The dissident wing of the FPMR has also attacked international targets, including U.S. businesses and Mormon churches. In 1993, FPMR operatives bombed two McDonald's restaurants and attempted to bomb a Kentucky Fried Chicken. In December 1996, four FPMR members managed a spectacular escape from a Chilean high-security prison; the facility had been widely considered escape-proof. FPMR operatives on the outside hijacked a helicopter that had been rented by tourists and flew it over the prison. They then dropped a 15-meter rope with a basket attached into the prison yard. As guards began to shoot, the four escapees climbed into the basket and were lifted to safety. Landing the helicopter in a park in south Santiago, Chile's capital, they escaped in waiting vehicles. Chile mounted a massive police search, but the FPMR members had fled. Some of them went to Cuba, where they received asylum. One of the fugitives, Patricio Ortiz Montengro, fled to Switzerland and requested political asylum. Extradition requests were denied because the Swiss government was not assured that Ortiz would be safe if returned to Chile.

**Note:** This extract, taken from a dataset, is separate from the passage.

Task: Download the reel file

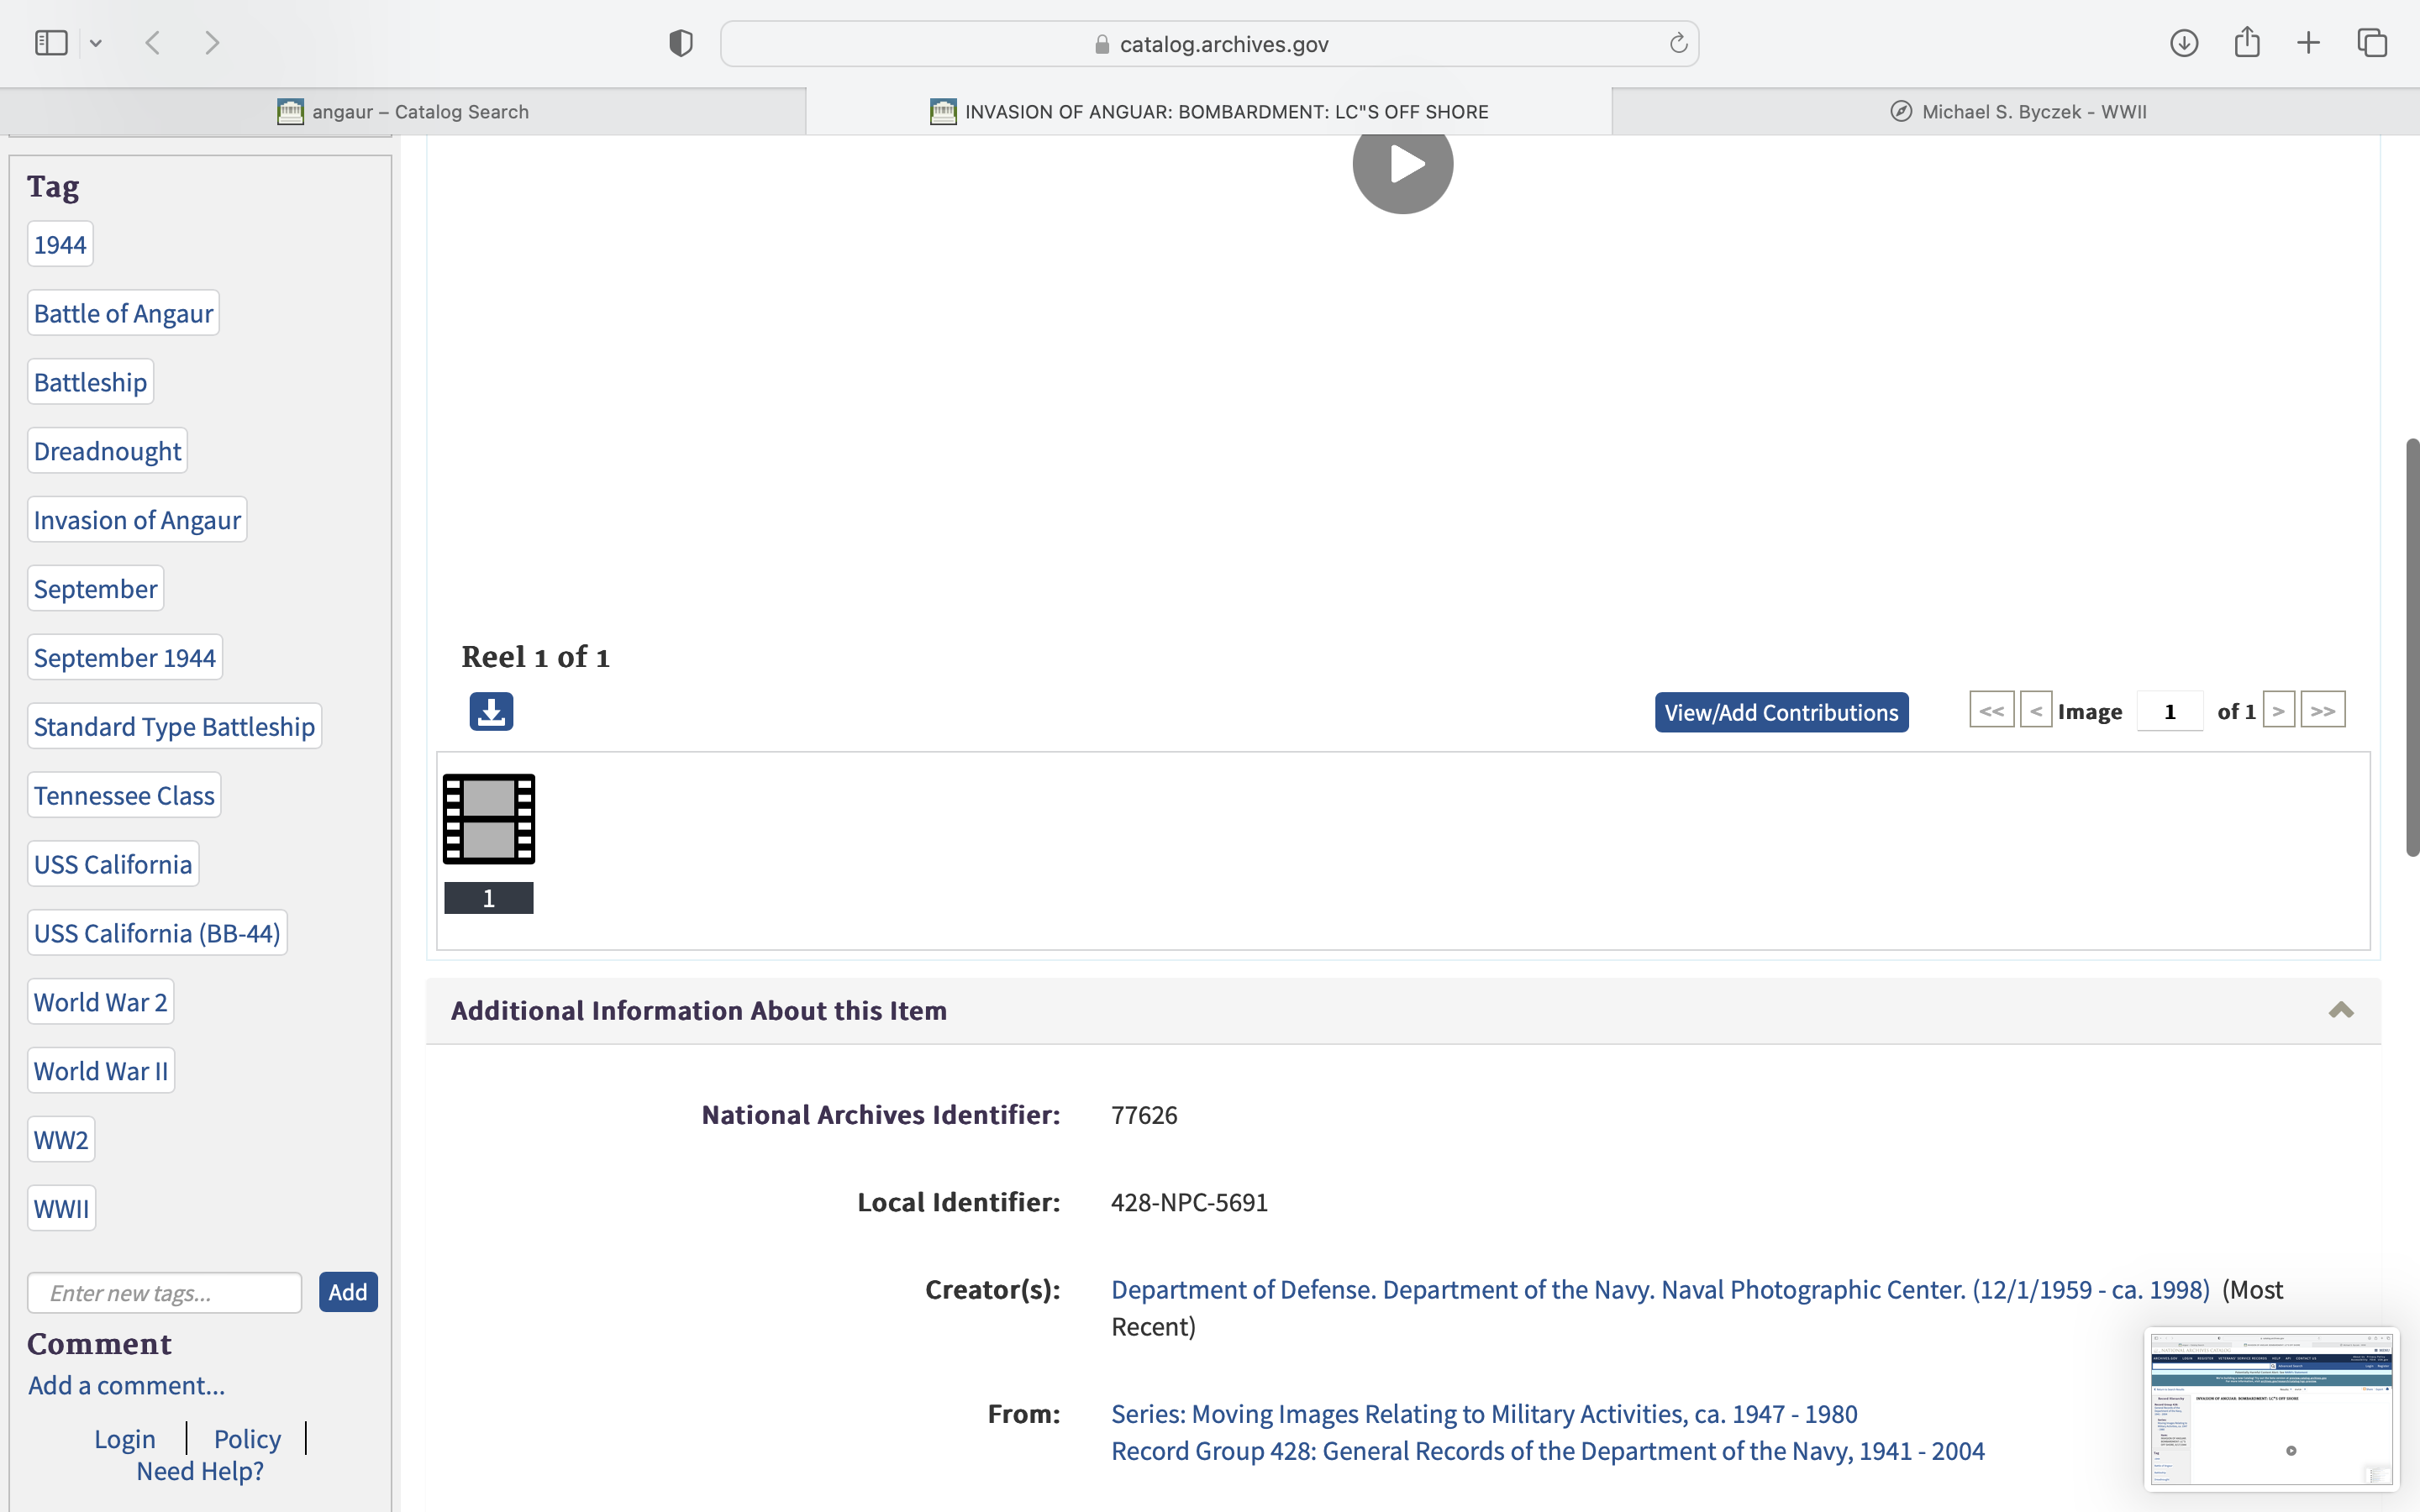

On December 11, 2002, frentistas kidnapped the Brazilian publicist Washington Olivetto as he rode home from work in Sao Paulo. The kidnappers, disguised as police officers, stopped Olivetto's driver and forced their way into his car. The FPMR held Olivetto for 53 days in a small, windowless room located in the countryside near São Paulo. Again, music blared 24 hours a day. Olivetto attempted to determine how much time had passed by counting the number of albums played. Shortly after Olivetto's family agreed to pay $10 million in ransom, the landlord who rented to the kidnappers told the police he had suspicions about his strange young tenants. The Brazilian police soon freed Olivetto.